Problem to work on ::
Reproduce all of the records below, substituting "capture" for every occurrence of "screenshot" and leaving everything else unchanged.

::: Records for this exercise

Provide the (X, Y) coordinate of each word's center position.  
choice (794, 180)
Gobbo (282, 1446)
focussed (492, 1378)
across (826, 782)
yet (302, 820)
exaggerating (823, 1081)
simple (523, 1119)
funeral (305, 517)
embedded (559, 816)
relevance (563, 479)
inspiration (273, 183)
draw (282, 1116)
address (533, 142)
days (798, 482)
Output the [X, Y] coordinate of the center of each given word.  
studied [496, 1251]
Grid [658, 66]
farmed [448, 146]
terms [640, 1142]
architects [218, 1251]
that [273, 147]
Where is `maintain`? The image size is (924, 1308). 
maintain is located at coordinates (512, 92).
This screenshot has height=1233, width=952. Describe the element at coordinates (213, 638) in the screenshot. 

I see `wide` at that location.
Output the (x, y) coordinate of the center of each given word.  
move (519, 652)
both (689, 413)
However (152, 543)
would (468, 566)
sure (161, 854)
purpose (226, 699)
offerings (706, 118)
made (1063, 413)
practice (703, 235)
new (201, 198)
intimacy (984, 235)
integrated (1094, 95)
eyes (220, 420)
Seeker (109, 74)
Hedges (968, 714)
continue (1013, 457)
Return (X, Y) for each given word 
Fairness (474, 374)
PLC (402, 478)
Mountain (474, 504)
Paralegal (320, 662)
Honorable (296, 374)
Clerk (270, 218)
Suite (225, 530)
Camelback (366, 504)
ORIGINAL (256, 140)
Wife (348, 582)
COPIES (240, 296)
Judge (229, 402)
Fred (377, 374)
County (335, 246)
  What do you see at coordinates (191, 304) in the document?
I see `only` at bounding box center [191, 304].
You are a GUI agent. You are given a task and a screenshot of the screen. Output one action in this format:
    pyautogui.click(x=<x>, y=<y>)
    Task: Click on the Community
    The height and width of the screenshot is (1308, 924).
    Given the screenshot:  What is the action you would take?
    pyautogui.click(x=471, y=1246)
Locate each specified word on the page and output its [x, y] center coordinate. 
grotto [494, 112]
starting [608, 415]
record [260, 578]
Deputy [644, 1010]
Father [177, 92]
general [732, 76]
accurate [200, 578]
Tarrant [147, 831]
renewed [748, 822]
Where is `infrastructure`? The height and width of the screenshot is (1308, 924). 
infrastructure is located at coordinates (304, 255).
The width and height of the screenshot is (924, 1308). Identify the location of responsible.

::::::

Completed task ::
Provide the (X, Y) coordinate of each word's center position.  
choice (794, 180)
Gobbo (282, 1446)
focussed (492, 1378)
across (826, 782)
yet (302, 820)
exaggerating (823, 1081)
simple (523, 1119)
funeral (305, 517)
embedded (559, 816)
relevance (563, 479)
inspiration (273, 183)
draw (282, 1116)
address (533, 142)
days (798, 482)
Output the [X, Y] coordinate of the center of each given word.  
studied [496, 1251]
Grid [658, 66]
farmed [448, 146]
terms [640, 1142]
architects [218, 1251]
that [273, 147]
Where is `maintain`? The image size is (924, 1308). 
maintain is located at coordinates (512, 92).
This capture has height=1233, width=952. Describe the element at coordinates (213, 638) in the capture. 

I see `wide` at that location.
Output the (x, y) coordinate of the center of each given word.  
move (519, 652)
both (689, 413)
However (152, 543)
would (468, 566)
sure (161, 854)
purpose (226, 699)
offerings (706, 118)
made (1063, 413)
practice (703, 235)
new (201, 198)
intimacy (984, 235)
integrated (1094, 95)
eyes (220, 420)
Seeker (109, 74)
Hedges (968, 714)
continue (1013, 457)
Return (X, Y) for each given word 
Fairness (474, 374)
PLC (402, 478)
Mountain (474, 504)
Paralegal (320, 662)
Honorable (296, 374)
Clerk (270, 218)
Suite (225, 530)
Camelback (366, 504)
ORIGINAL (256, 140)
Wife (348, 582)
COPIES (240, 296)
Judge (229, 402)
Fred (377, 374)
County (335, 246)
  What do you see at coordinates (191, 304) in the document?
I see `only` at bounding box center [191, 304].
You are a GUI agent. You are given a task and a capture of the screen. Output one action in this format:
    pyautogui.click(x=<x>, y=<y>)
    Task: Click on the Community
    The height and width of the capture is (1308, 924).
    Given the capture:  What is the action you would take?
    pyautogui.click(x=471, y=1246)
Locate each specified word on the page and output its [x, y] center coordinate. 
grotto [494, 112]
starting [608, 415]
record [260, 578]
Deputy [644, 1010]
Father [177, 92]
general [732, 76]
accurate [200, 578]
Tarrant [147, 831]
renewed [748, 822]
Where is `infrastructure`? The height and width of the capture is (1308, 924). 
infrastructure is located at coordinates (304, 255).
The width and height of the capture is (924, 1308). Identify the location of responsible.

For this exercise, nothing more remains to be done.